Suisse Record climatique
L'été 2026 a été le plus chaud jamais enregistré en Suisse
Selon le bilan de MétéoSuisse, la saison a dépassé de 0,4 degré le précédent record de 2003, avec des valeurs record en matière de température, de sécheresse et de nuits tropicales.
L'été 2026 a été le plus chaud enregistré en Suisse depuis le début des mesures météorologiques. C'est ce que révèle le bilan publié par MétéoSuisse, selon lequel la température moyenne des mois de juin, juillet et août a atteint 17,2 degrés à l'échelle nationale, dépassant de 0,4 degré le précédent record de 2003.
La saison a apporté de nombreux records locaux. Le 30 juillet, la station de Bâle-Binningen a atteint 39,7 degrés, égalant la valeur la plus élevée jamais mesurée au nord des Alpes.
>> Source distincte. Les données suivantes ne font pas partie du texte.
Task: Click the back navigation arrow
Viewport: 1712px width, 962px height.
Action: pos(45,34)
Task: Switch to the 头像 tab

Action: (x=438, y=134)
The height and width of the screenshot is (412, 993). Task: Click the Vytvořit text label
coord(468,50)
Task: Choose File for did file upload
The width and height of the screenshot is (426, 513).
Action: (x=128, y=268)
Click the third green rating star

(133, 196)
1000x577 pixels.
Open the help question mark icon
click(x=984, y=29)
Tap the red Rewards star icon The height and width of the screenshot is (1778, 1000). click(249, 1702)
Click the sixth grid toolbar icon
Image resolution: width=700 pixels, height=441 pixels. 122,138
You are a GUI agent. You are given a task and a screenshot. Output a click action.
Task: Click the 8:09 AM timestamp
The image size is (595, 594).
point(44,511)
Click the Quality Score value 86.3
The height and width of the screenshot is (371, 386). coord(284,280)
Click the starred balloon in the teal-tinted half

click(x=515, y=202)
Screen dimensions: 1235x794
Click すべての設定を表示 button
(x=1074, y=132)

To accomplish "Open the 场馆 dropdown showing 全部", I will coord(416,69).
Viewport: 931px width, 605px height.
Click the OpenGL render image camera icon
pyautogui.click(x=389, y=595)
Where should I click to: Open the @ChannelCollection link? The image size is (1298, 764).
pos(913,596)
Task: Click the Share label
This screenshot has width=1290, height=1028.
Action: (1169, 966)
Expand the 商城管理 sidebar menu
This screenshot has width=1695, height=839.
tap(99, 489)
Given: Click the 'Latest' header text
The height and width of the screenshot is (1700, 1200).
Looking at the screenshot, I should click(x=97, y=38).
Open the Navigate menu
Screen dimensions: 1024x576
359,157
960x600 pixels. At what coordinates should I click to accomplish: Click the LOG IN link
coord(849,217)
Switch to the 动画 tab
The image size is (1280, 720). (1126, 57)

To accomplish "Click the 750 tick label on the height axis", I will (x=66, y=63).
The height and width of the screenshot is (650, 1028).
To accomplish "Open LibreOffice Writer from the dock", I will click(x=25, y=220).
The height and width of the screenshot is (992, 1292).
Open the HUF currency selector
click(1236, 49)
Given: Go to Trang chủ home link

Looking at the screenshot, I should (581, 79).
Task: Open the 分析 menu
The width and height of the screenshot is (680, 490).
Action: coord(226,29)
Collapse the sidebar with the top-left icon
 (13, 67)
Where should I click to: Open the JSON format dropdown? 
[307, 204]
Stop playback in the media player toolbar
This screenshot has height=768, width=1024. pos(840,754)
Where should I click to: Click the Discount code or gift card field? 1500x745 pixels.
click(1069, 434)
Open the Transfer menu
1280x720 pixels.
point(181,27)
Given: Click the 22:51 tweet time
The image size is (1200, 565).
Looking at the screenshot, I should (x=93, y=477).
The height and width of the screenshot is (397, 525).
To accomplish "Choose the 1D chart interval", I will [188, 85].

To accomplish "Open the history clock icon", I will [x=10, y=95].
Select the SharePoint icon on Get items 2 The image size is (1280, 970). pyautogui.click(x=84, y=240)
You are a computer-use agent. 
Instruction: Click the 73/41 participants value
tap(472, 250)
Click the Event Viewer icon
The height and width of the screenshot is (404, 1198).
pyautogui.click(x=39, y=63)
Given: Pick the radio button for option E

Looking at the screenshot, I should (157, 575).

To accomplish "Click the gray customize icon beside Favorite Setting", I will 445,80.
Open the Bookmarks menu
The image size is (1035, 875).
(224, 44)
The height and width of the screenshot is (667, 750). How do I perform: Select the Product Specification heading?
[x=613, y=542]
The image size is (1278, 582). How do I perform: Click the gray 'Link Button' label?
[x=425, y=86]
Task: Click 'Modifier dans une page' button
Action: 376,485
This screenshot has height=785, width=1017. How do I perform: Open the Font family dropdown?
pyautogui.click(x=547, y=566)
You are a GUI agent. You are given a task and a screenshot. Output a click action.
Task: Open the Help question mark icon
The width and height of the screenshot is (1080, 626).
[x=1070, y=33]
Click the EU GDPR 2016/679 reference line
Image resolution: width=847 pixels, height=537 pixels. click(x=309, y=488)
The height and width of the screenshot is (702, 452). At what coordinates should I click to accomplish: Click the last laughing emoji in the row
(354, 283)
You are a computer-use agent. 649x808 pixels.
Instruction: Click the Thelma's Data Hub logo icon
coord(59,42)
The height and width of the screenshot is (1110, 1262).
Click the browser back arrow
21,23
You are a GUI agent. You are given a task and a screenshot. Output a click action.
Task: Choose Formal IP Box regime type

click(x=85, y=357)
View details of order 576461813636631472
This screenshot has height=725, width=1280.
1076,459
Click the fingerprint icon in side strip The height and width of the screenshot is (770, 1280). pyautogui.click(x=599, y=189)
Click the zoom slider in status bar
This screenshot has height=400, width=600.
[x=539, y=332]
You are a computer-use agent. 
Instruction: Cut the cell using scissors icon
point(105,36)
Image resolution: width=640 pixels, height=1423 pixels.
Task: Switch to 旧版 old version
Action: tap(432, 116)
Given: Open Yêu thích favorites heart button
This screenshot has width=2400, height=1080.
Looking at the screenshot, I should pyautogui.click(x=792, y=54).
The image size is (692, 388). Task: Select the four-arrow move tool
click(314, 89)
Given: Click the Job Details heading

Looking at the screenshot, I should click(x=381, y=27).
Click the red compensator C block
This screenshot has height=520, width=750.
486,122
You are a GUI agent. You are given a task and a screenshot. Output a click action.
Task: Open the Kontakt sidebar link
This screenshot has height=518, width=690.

Au total, 30 stations de mesure ont enregistré leur température maximale absolue.
MétéoSuisse note qu'un été comme celui de 2026 ne serait considéré que comme "modérément chaud" dans un scénario de réchauffement climatique de 3 degrés par rapport à l'ère préindustrielle. Dans un tel cas, des étés encore plus chauds se répéteraient tous les deux ans.
La chaleur s'est accompagnée d'un nombre record de journées et de nuits tropicales, en particulier au nord des Alpes, où certaines localités ont enregistré jusqu'à deux semaines de plus de journées au-dessus de 30 degrés par rapport aux précédents records. À Locarno-Monti, au Tessin, 50 nuits tropicales ont été comptabilisées, huit de plus qu'en 2003. Les conséquences sur la santé publique ont été importantes.
Sécheresse et premières conséquences
À la chaleur s'est ajoutée une sécheresse extrême. La période d'avril à août a été la plus sèche et la plus chaude depuis 1901 à l'échelle nationale, avec des précipitations ne représentant que 61% de la norme. Le manque de pluie a affecté les cours d'eau, les forêts et l'agriculture.
Les températures élevées de l'air, combinées à la baisse des débits, ont aussi fait grimper la température de l'eau à des niveaux records dans près de 60% des stations de mesure : le 14 juillet, l'Aar, à Berne, a atteint 24,8 degrés. La chaleur et les faibles niveaux d'oxygène ont mis les organismes aquatiques sous forte pression, au point que la Fédération suisse de pêche a signalé des difficultés de survie pour les poissons.
L'agriculture a également souffert de la sécheresse : l'association du secteur a signalé un manque de fourrage et des pertes de récoltes. Le risque d'incendies de forêt a augmenté au point d'entraîner une interdiction nationale de faire du feu, tandis que la navigation sur le Rhin a elle aussi été limitée.
Enfin, la saison pollinique des graminées a commencé plus tôt que d'habitude et a atteint des concentrations supérieures à la moyenne dans tout le pays.